We asked her about its fascinating subject.
Q. Why a book about Hair?
A. Hair is a rather extraordinary part of us. It is seductive when attached to our heads, but disturbing once disconnected. We associate it with life, health and beauty but it is technically dead. We think of it as intimate and personal, yet it is traded around the world on a massive scale, forming part of a billion- dollar industry. I became fascinated in tracing its journeys from the moment it is collected up in countries such as India, China and Myanmar to the moment it becomes attached to someone else’s head on the other side of the world.
Q. Who buys hair?
A. Many fashion- conscious women wear hair extensions to increase the length or bulk of their hair; but the market also caters to particular groups for whom hair has special importance – people with medical hair loss, orthodox Jewish wig-wearers and black women.
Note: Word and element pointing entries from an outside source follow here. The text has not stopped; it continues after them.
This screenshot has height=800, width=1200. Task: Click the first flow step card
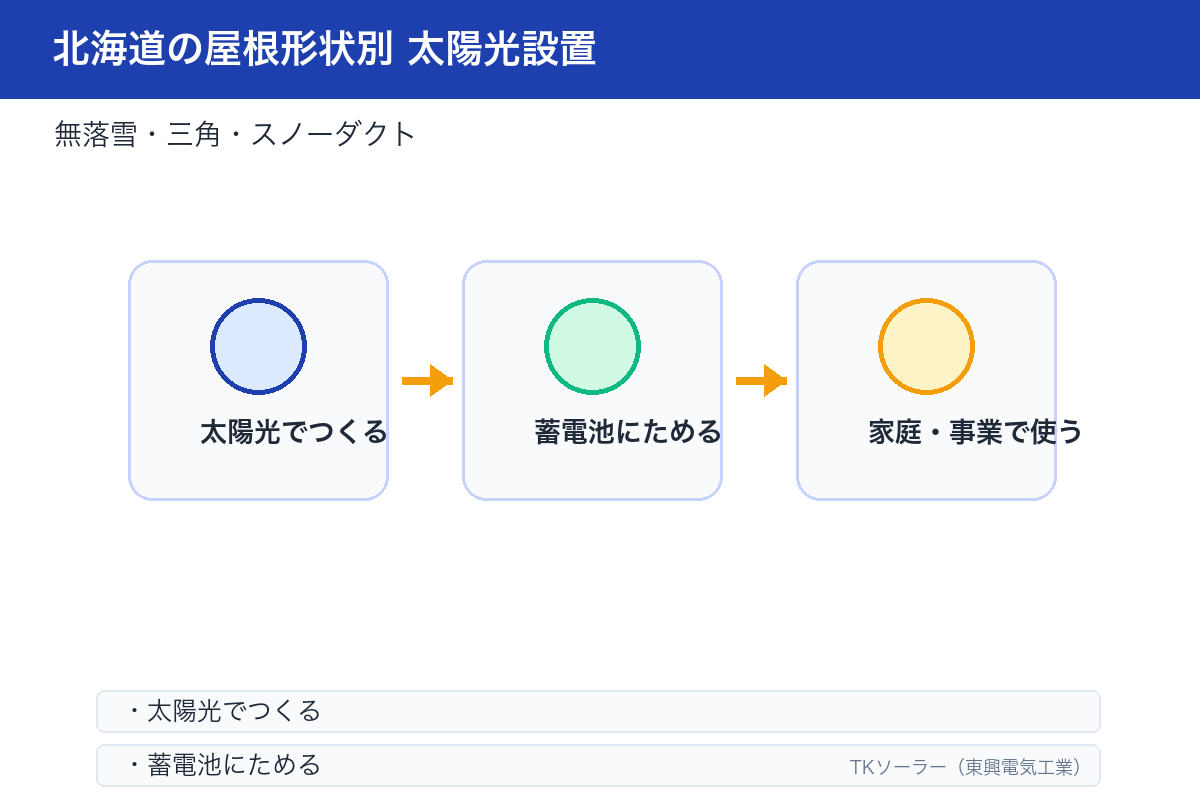[x=258, y=380]
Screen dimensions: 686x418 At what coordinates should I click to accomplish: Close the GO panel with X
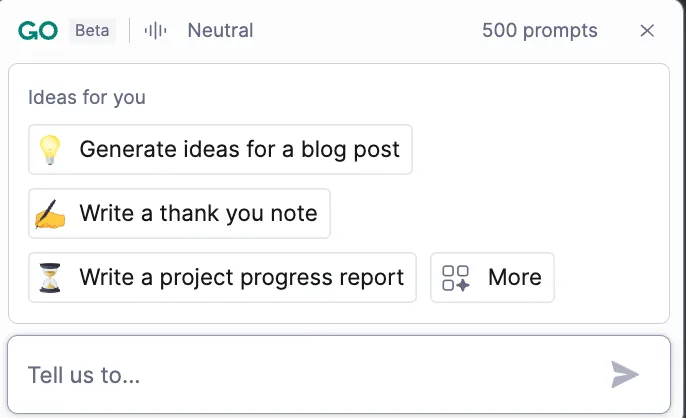[x=647, y=31]
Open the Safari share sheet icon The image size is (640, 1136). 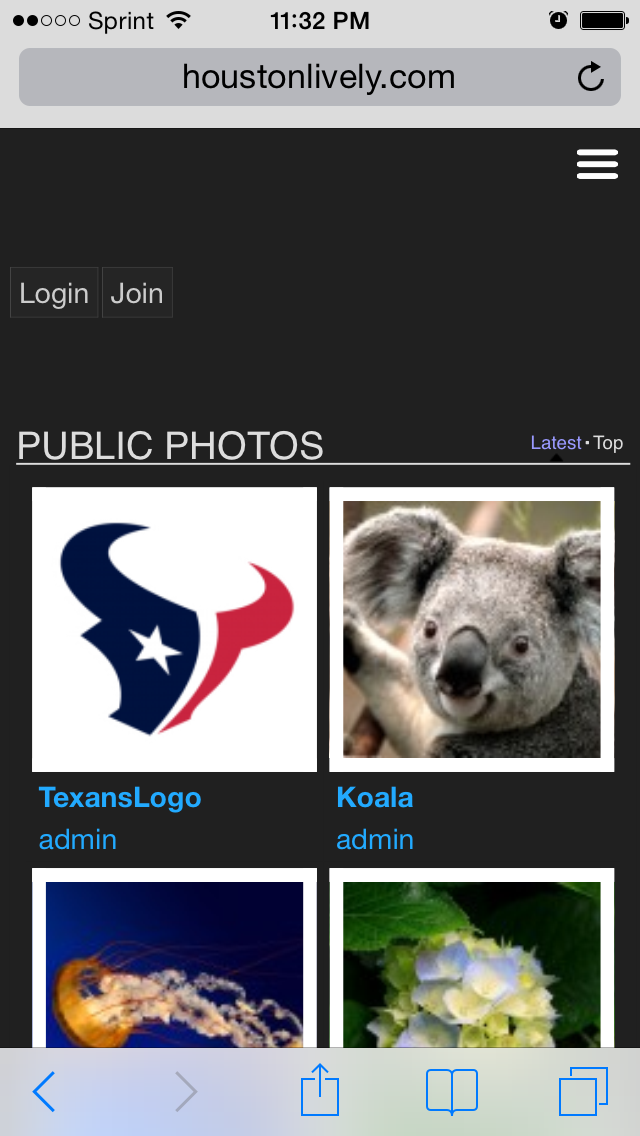pyautogui.click(x=320, y=1090)
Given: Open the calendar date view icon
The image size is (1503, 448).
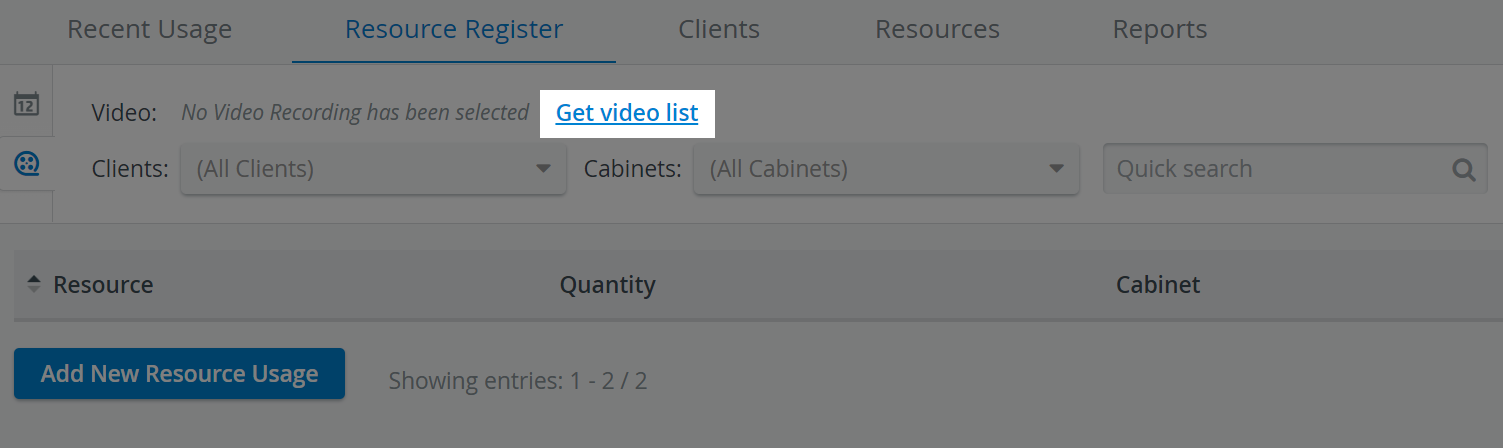Looking at the screenshot, I should click(26, 103).
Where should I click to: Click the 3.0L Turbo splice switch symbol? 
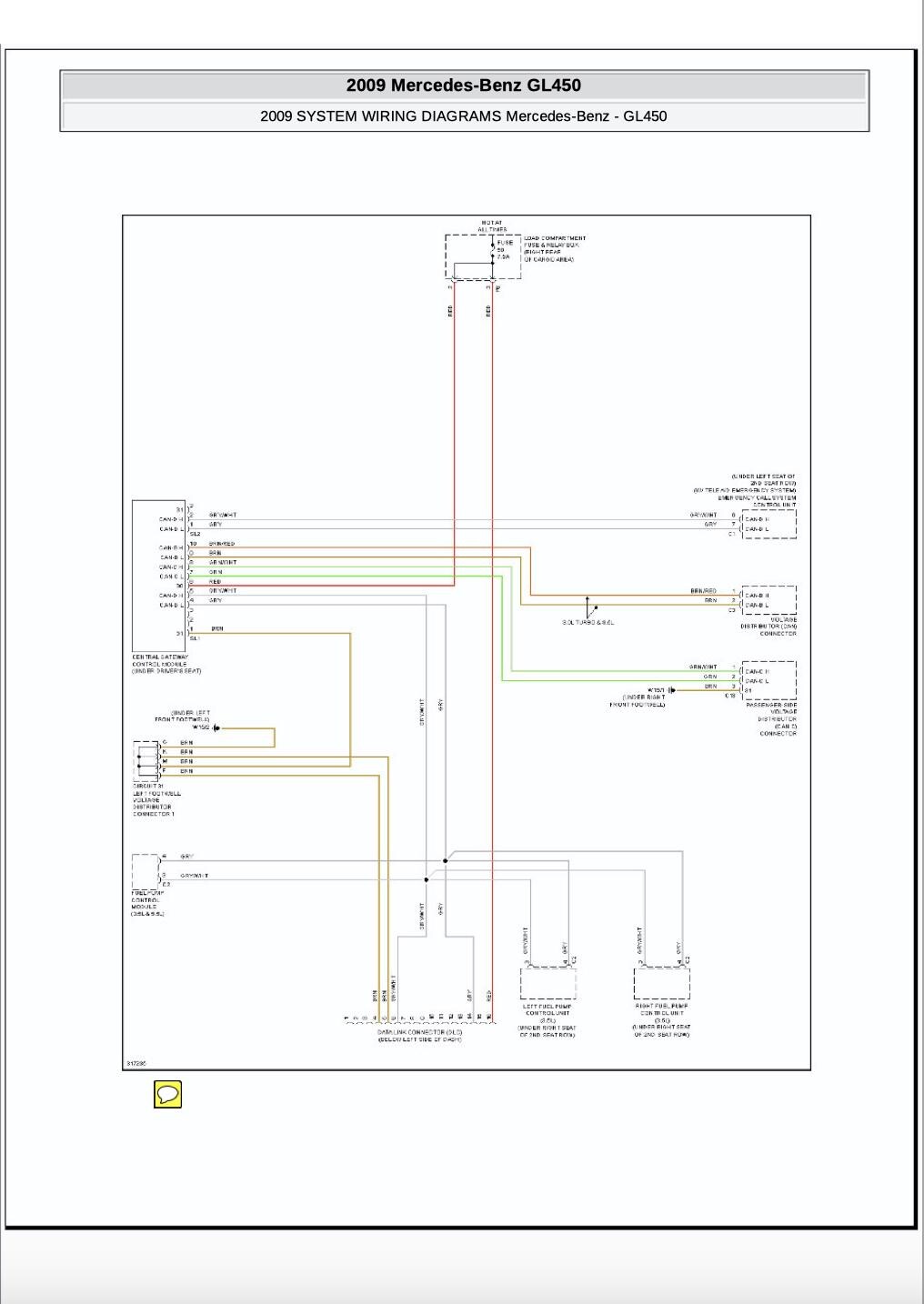[x=589, y=607]
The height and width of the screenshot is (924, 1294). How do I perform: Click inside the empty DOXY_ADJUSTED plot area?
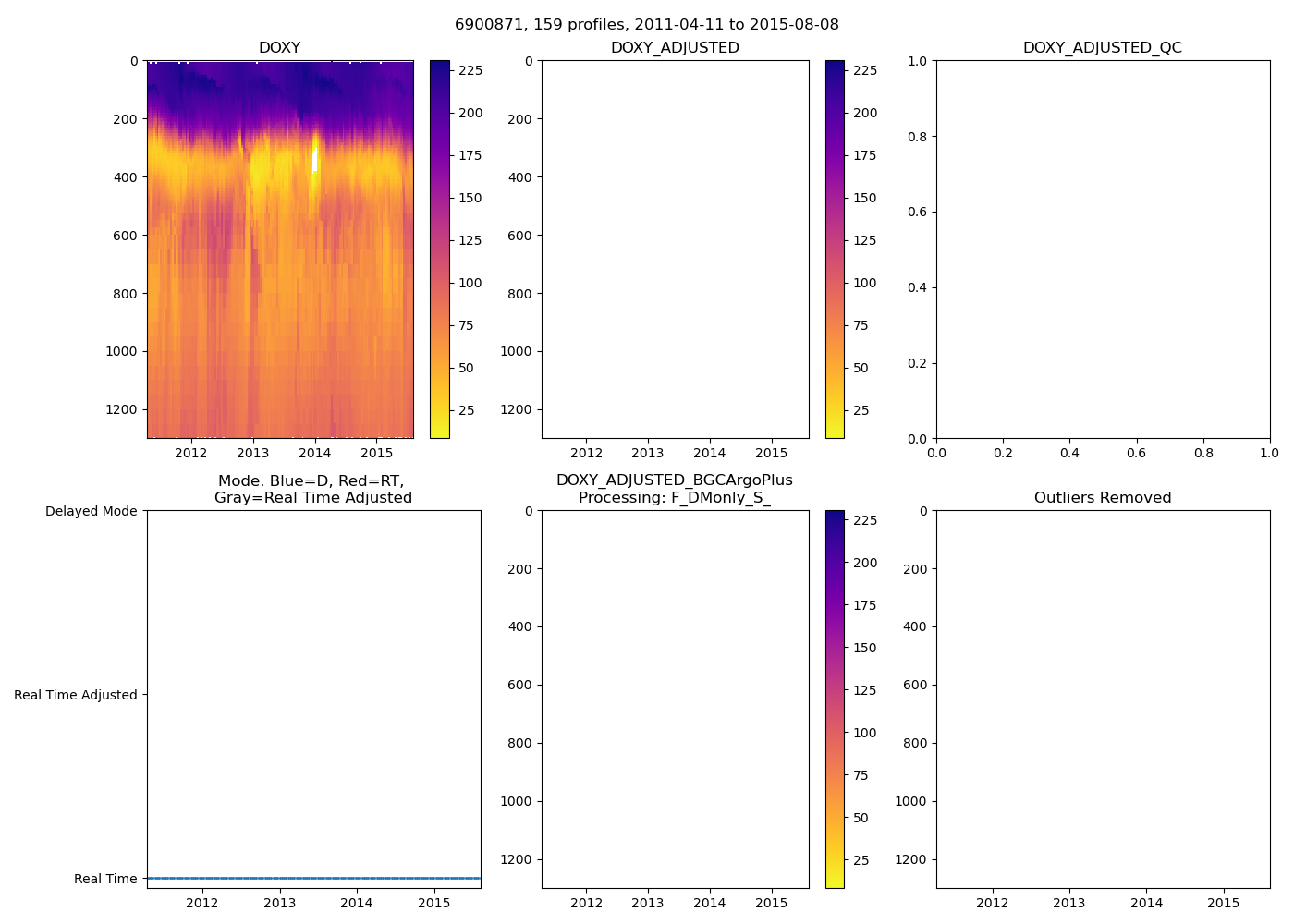pos(675,249)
In each of these contexts hair acquires new meanings.
Q. Black hair is a particularly controversial business, isn’t it?
A. Yes, many black women spend a lot of time and money on hair – whether on extensions, braids or chemical straighteners. Others espouse the ‘natural hair’ movement, which is about appreciating natural textures and rejecting what are seen as white beauty norms. There are complex psychological and political debates around black hair, but it is also a domain of great creativity and fun. This aspect came out strongly when I attended a hair convention in Jackson, Mississippi in the USA, where the research for Entanglement began.
Q. And looking globally still, most human hair comes from China, doesn’t it?
A. China is the world’s biggest centre for wig and hair extension factories. It collects hair both from its own population and from other Asian countries such as India, Myanmar, Bangladesh and Vietnam.. But hair sold in the UK is almost never advertised as Chinese, owing to negative perceptions of things made in China. Much of the ‘Brazilian’, ‘Peruvian’ and ‘Malaysian’ hair on the market is in fact Chinese in origin.
Q. What about white hair?
A .There is very little demand for white or grey wigs. However, in New York I did meet a Jewish wig-maker in her eighties who was making a white beard for an old Orthodox man with hair loss. Interestingly, she was using yak hair!
Q. You also explore the psychological feelings around wigs.
A. Yes, hair loss, whether from chemotherapy or alopecia, can be very traumatic. For some people wigs offer the welcome possibility of normality; for others they feel like an uncomfortable form of disguise. Incorporating someone else’s hair is not a simple matter.
Emma Tarlo is a Professor of Anthropology at Goldsmiths, University of London. Her research was funded by the Leverhulme Trust.